### [文書の一節]
----------

義務としての「個人情報保護」と新しい課題

 個人情報保護法は、誰もが安心してIT社会の便益を享受するための制度基盤として2005年4月に施行されました。これは個人情報の有用性に配慮しながら、個人の権利利益を保護することを目的としており、氏名などの特定の個人を識別できる情報(個人情報)を5000件以上所持する事業者に対して、それらの情報を取り扱うルールを制定したものです。

 個人情報保護法の施行から10年近くが経過した今、IT技術の進歩によって、POSやオンラインでの行動履歴、さらにはSNSのコメントや位置情報など、個人の活動を推定することが可能なデータが格段に増えています。これらの情報は、必ずしも個人を特定できるとは限らず、現在、このような個人情報に該当しない可能性がある情報を含め、個人に関する情報を広く「パーソナルデータ」と呼んでいます。

 現在、パーソナルデータの取得や利活用においては、個人のプライバシーへの配慮が不十分であるとして、たびたび議論に挙がっています。この「プライバシー」については明確な定義がなく、個人によって捉え方が違いますが、概していうと、個々人が「知られたくない個人的な情報」をみだりに公開され、第三者に知られ、不快に感じることをプライバシーの侵害ということができます。中には、これらの情報を収集すること自体をプライバシーの侵害と呼ぶ声もあります。

個人情報とプライバシーは似て非なるもの

 ここで、個人情報とプライバシーの位置付けについて明確にしておきましょう。個人情報保護法は、事業者が個人情報をどう扱うべきかを定めたもので、国が事業者を規定するものです。一方のプライバシーとは、憲法13条の「すべて国民は、個人として尊重される」という条文にある、生命、自由、幸福に対する国民の権利を侵したり、民法710条の「他人の身体、自由若しくは名誉を侵害した場合又は他人の財産権を侵害した場合(略)、財産以外の侵害に対しても、その賠償をしなければならない」という条文にあるように、個人に被害を及ぼす情報が不正に公開されたりした場合に、プライバシーを侵害されたとして、個人が事業者などを訴えるもの、と理解できます。

 つまり、プライバシーの侵害については、各個人がどのように感じるか、受け取るかが大きな要素となるため、取り扱いが非常に難しいという問題をはらんでいます。特に事業者が常に気を付けなければならないのは、個人情報に該当しないと考えられるパーソナルデータであっても、その取り扱いによっては、プライバシー侵害として訴えられるケース、あるいは炎上して問題化するケースなどが起こり得る、というリスクです。

「特定」「識別」情報と「パーソナルデータ」の範囲

 では、企業や組織がプライバシーを保護するためにはどうすればよいでしょうか。

----------

### [データ抜粋]

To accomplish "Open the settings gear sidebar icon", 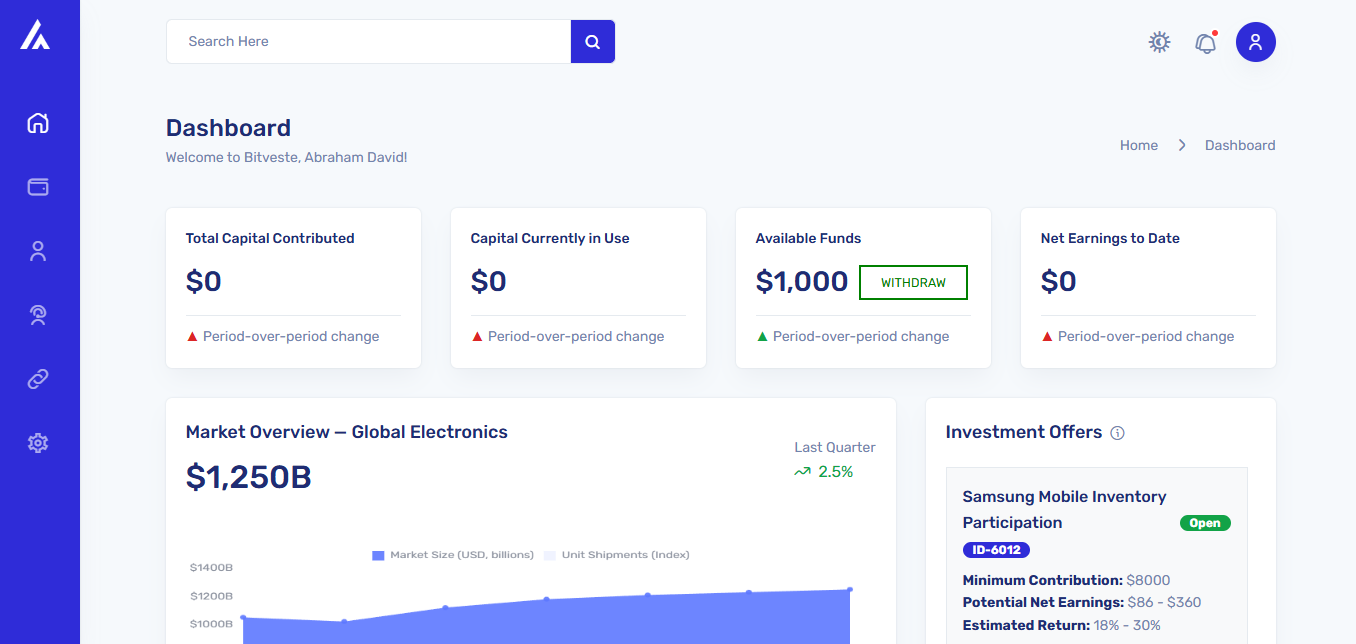I will point(38,443).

----------

### [作成するもの]
個人情報とプライバシーを扱った文書の一節のうち、「個人情報保護法は、誰もが安心」から「ナルデータ」と呼んでいます。」までの部分を、一字一句違えずに書き写してもらえますか。

### [回答]
個人情報保護法は、誰もが安心してIT社会の便益を享受するための制度基盤として2005年4月に施行されました。これは個人情報の有用性に配慮しながら、個人の権利利益を保護することを目的としており、氏名などの特定の個人を識別できる情報(個人情報)を5000件以上所持する事業者に対して、それらの情報を取り扱うルールを制定したものです。

 個人情報保護法の施行から10年近くが経過した今、IT技術の進歩によって、POSやオンラインでの行動履歴、さらにはSNSのコメントや位置情報など、個人の活動を推定することが可能なデータが格段に増えています。これらの情報は、必ずしも個人を特定できるとは限らず、現在、このような個人情報に該当しない可能性がある情報を含め、個人に関する情報を広く「パーソナルデータ」と呼んでいます。